The young woman went on to claim she was calling from Montreal. My niece goes to college in California and her grandmother knew that is where she should be. The young woman emotionally related that she had been in a car accident and had damaged the rental car. In essence the message: Please, please, please Grandma, I don’t want to tell Mom and Dad … I only have $400 in my checking account right now. Could you, please, and Grandpa, wire me $2400 for the damages to the car?

How crazymaking for the grandmother. Again, it was not her granddaughter’s voice, but there was so much stress being conveyed. Could it be? It was surreal. The grandmother said she would get back to the girl, hung up and immediately called her daughter and my brother in another city. They assured her their daughter was safely at college and that they would contact the daughter as soon as possible.

My niece had already left for class, apparently, and had unfortunately turned off her cell phone. There was some uneasy time that passed for the grandparents and parents before she called back and assured them all she was safe and physically untouched by the malicious perpetrator(s) of the strange scam being played out. Everyone was relieved, in part, but also troubled by the identity theft attempt as well as some obvious degree of successful identity hacking.

Keep in mind, my niece’s grandparents do not share the same last name as her. MOST disturbingly, the part where the female grifter shares that she only has $400 left in her checking account, my brother revealed that that was the exact amount my niece DID have in her checking account! How did the scammer know that?

I don’t know how many answers, if any, they can untangle from this occurrence. In a way, it reminded me of the old movie Six Degrees of Separation with Will Smith. He is a grifter who solicits personal information about a group of college friends and then seduces and cons their parents. The parents trust him because he has intimate knowledge about their children and because of his charming persona. Also, why would a fellow human being go to such lengths to lie to another? Finally, in the case of the movie, the parents were titillated by the young man’s lie that he was the son of a celebrity. (I think my niece’s being at college triggered thoughts on that particular scam and movie.)

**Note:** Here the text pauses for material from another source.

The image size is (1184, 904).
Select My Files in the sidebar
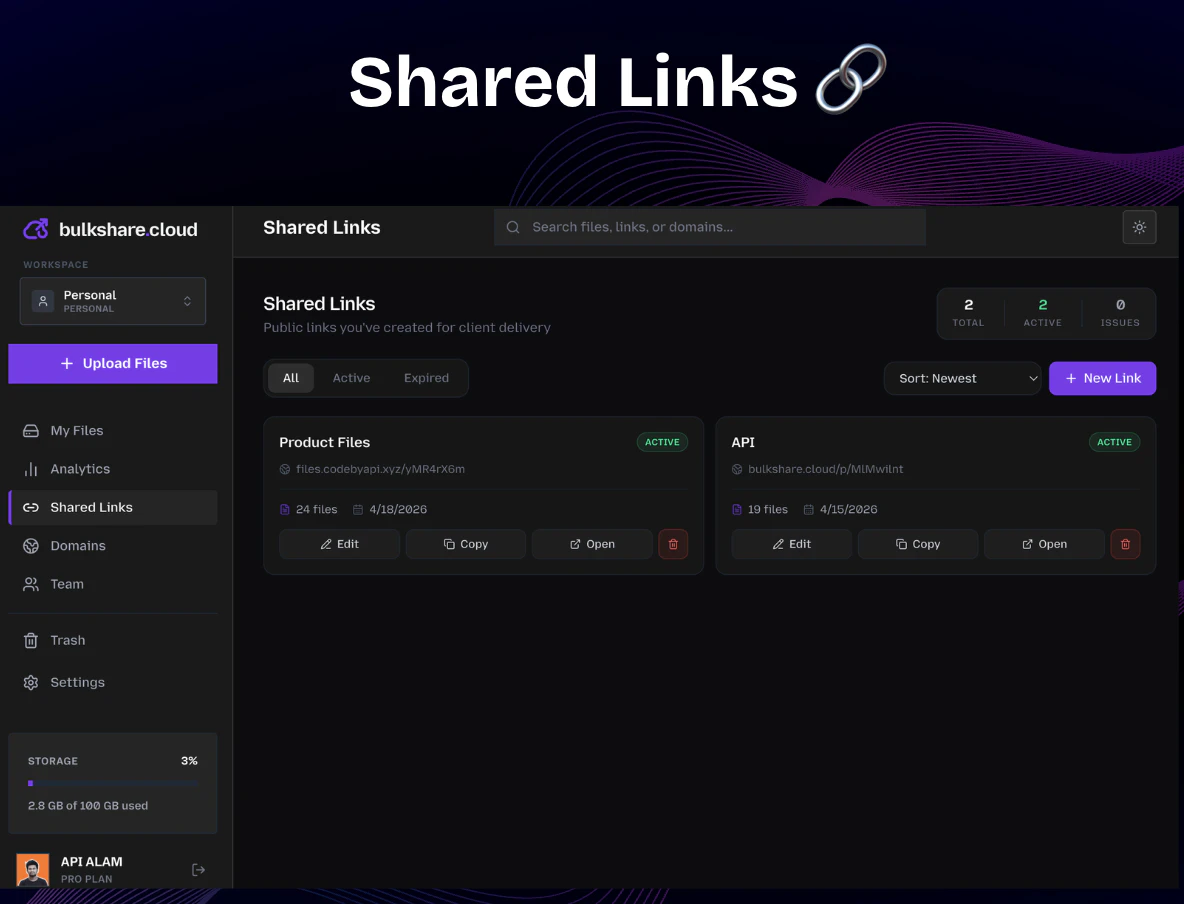click(74, 430)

Dealing with another human being’s or human beings’ willingness and capacity to do harm — just that realization — is an emotional whammy. Our sense of safety is violated. Ripples of anxiety, dread and anger at the ruthlessness of a human predator sweep over us. Disturb our sense of equilibrium in the world. Our serenity.

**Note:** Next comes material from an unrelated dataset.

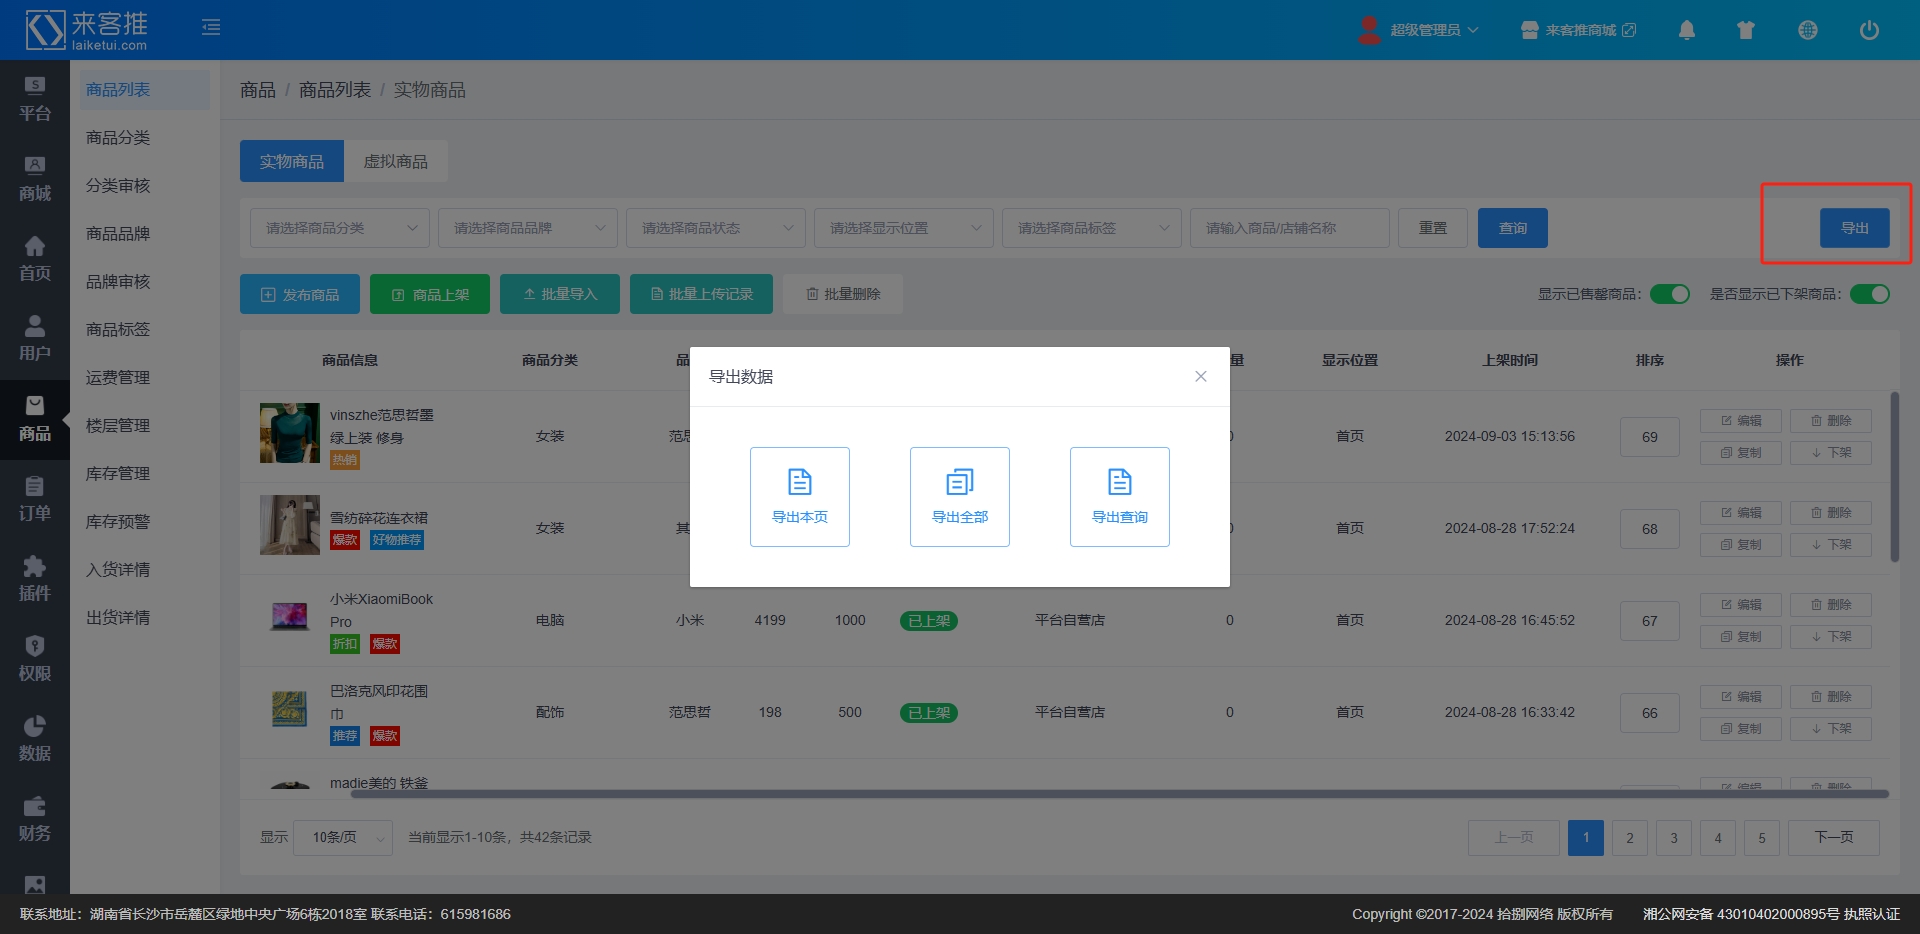Toggle 是否显示已下架商品 switch
Viewport: 1920px width, 934px height.
pyautogui.click(x=1869, y=294)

The invasion of privacy is disturbing in this case. The angle of preying on an elderly grandparent’s bond with a beloved granddaughter seems particularly callous. The emotional and potential physical stress, even the risk of a heart attack, on the already physically challenged grandparent. Also, that chilling, crazymaking moment of having a sociopath claim something so cruel and preposterous, feigning she is a granddaugher. My brother’s mother-in-law had to struggle and question her own take on reality, even though she sensed it was, of course, not her granddaughter’s voice. Why and what kind of human animal would lie about something like that?

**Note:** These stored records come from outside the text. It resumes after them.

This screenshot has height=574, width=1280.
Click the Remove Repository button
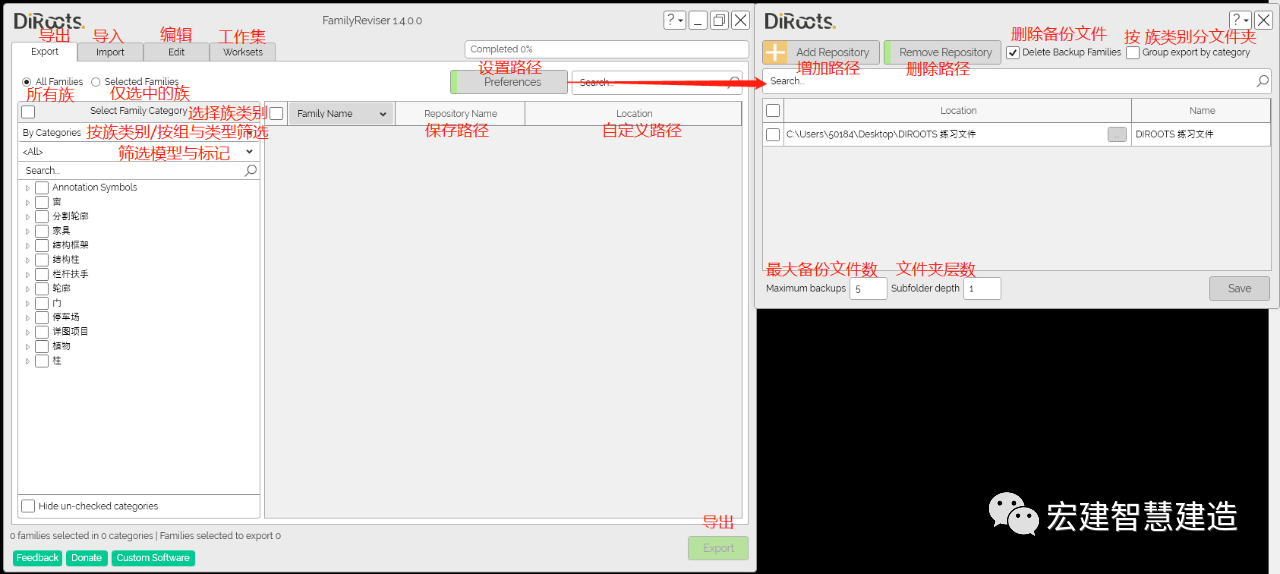(944, 53)
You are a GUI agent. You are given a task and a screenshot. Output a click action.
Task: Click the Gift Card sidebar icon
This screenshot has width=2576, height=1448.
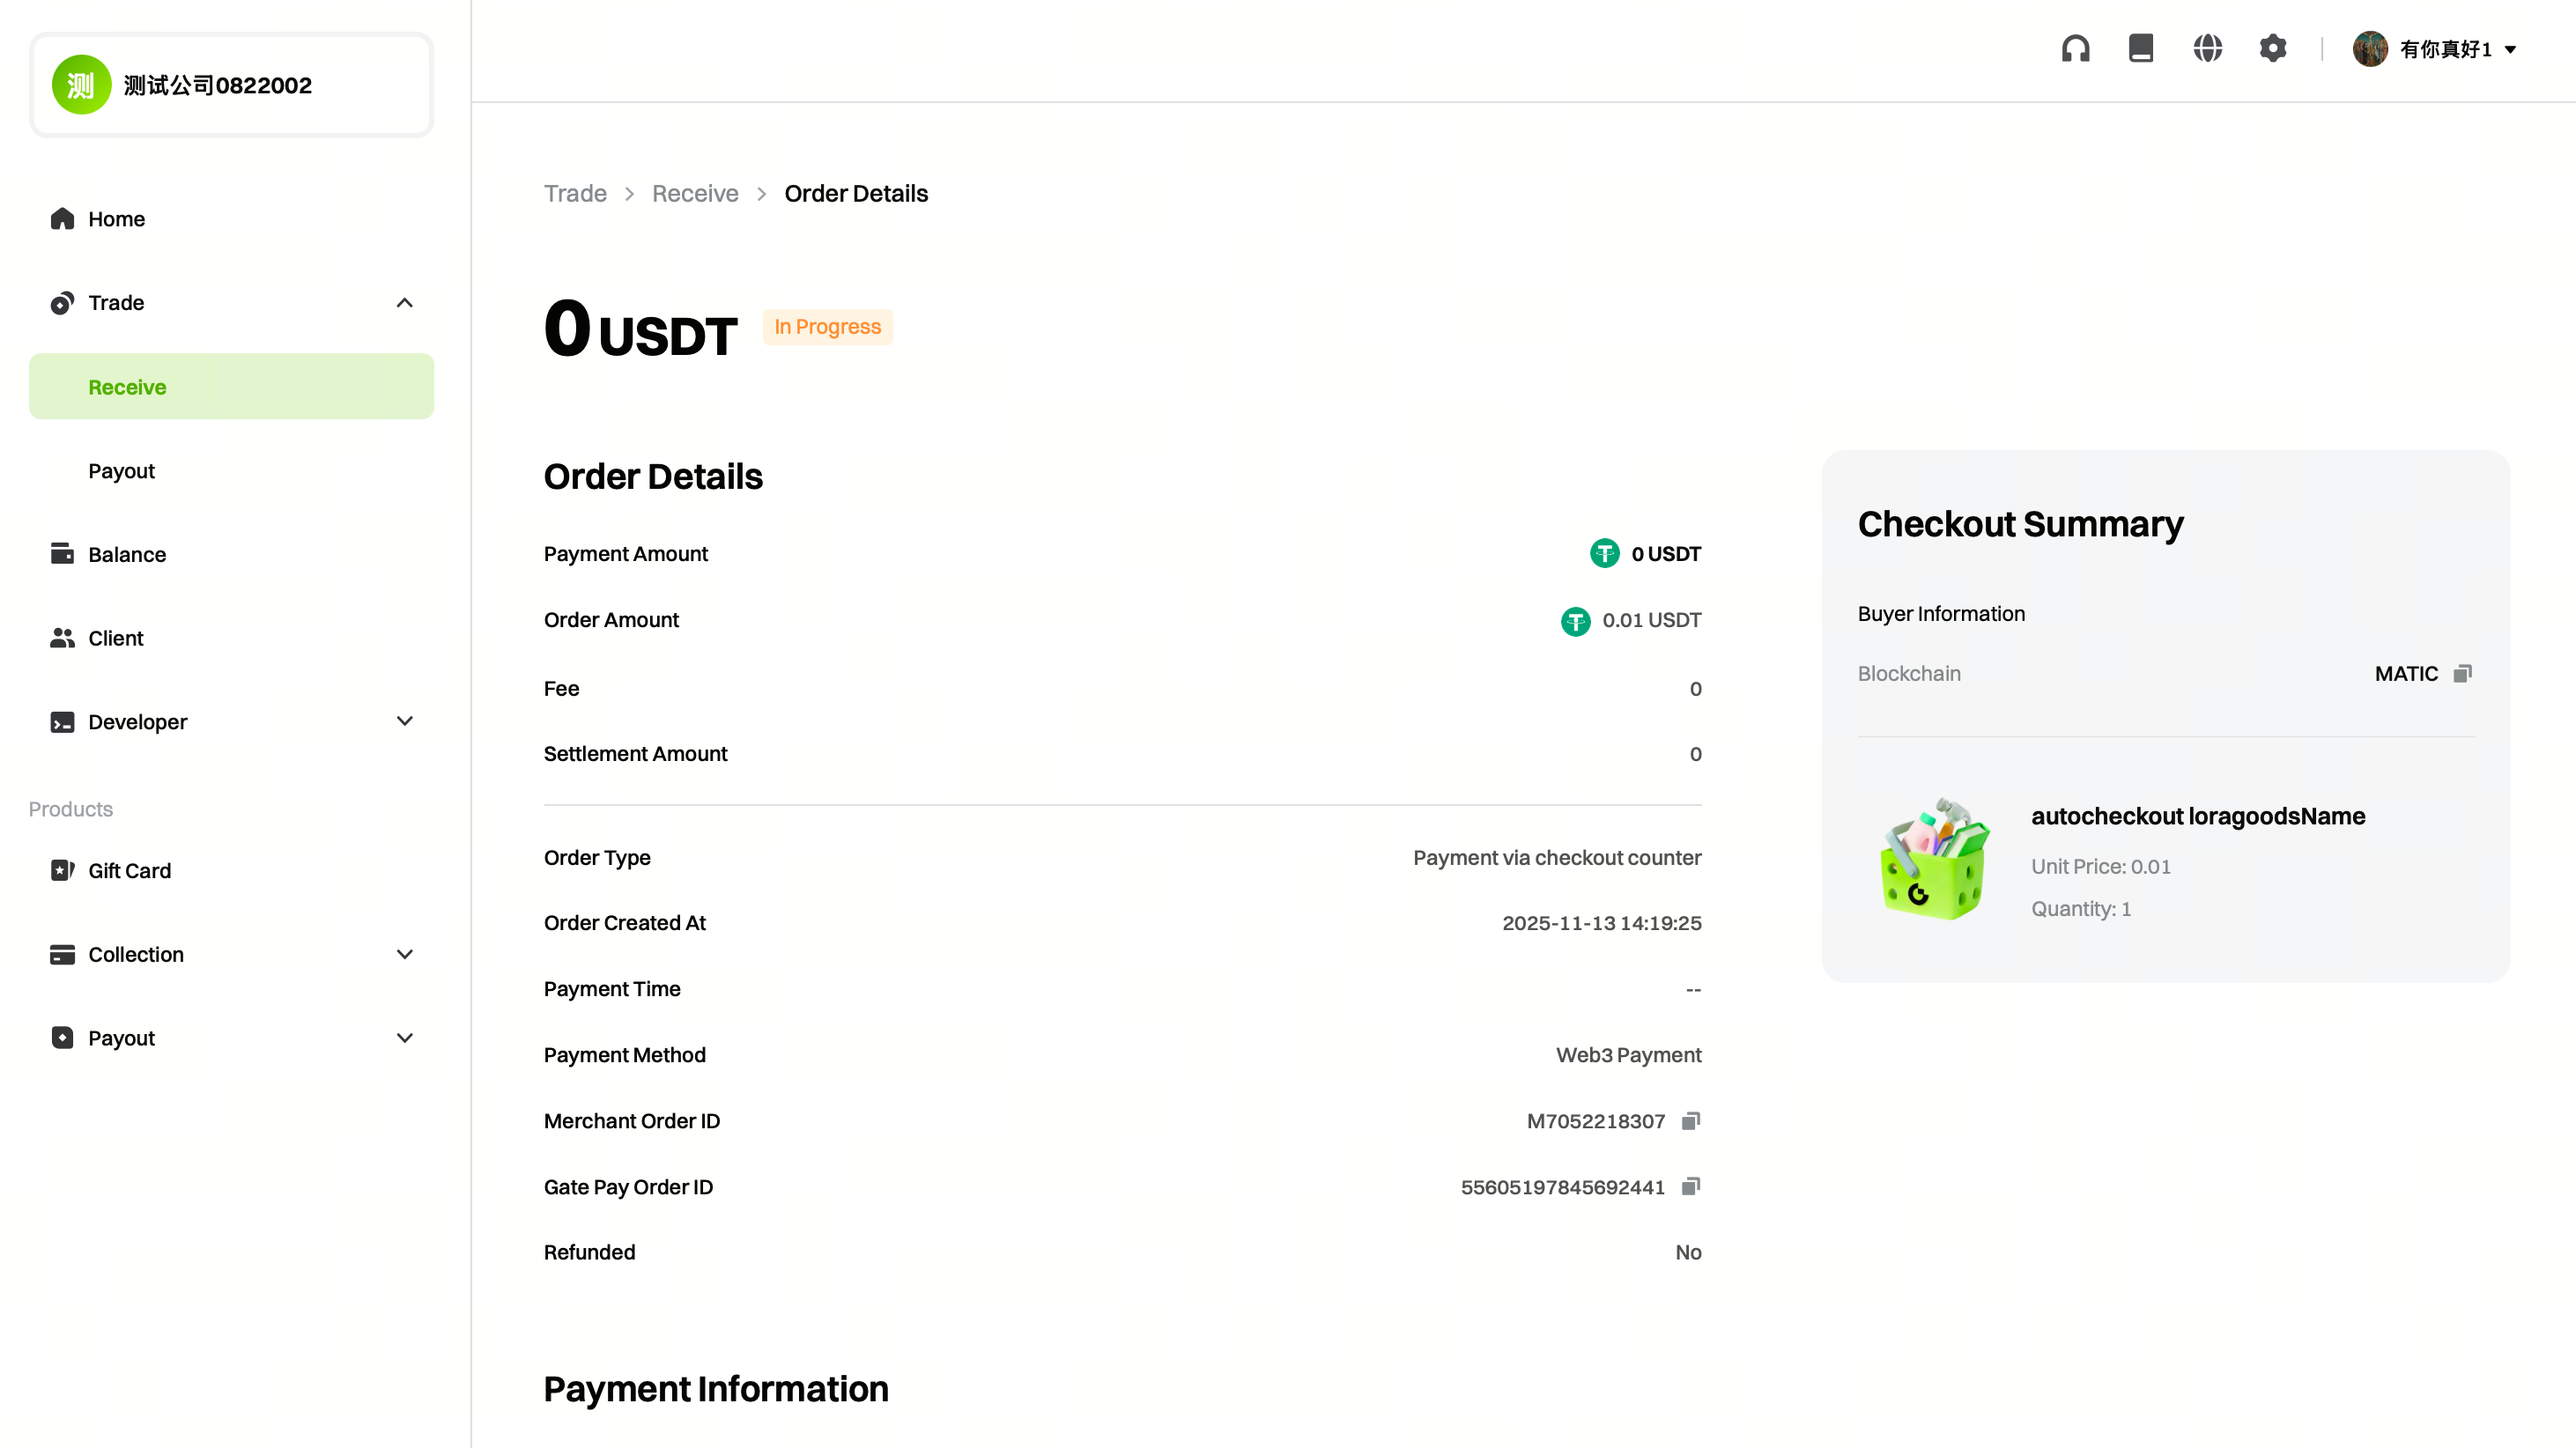62,870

I don’t know what my brother and his family are doing for follow-up with this troubling attempted crime.

I suspect, sadly, with the serious economic pressure right now, the number of scam attempts on many of us everyday citizens will escalate.

I suppose in this particular case my family is lucky such malice only grazed our lives, made us all shiver and try to shake off the moment of threat, and did not, as far as we can determine, cause a more serious crisis.

Again, it was sobering (and still haunting) for me dealing with the capacity of evil of some one or ones among us so baldly and callously threatening the welfare of my loved ones.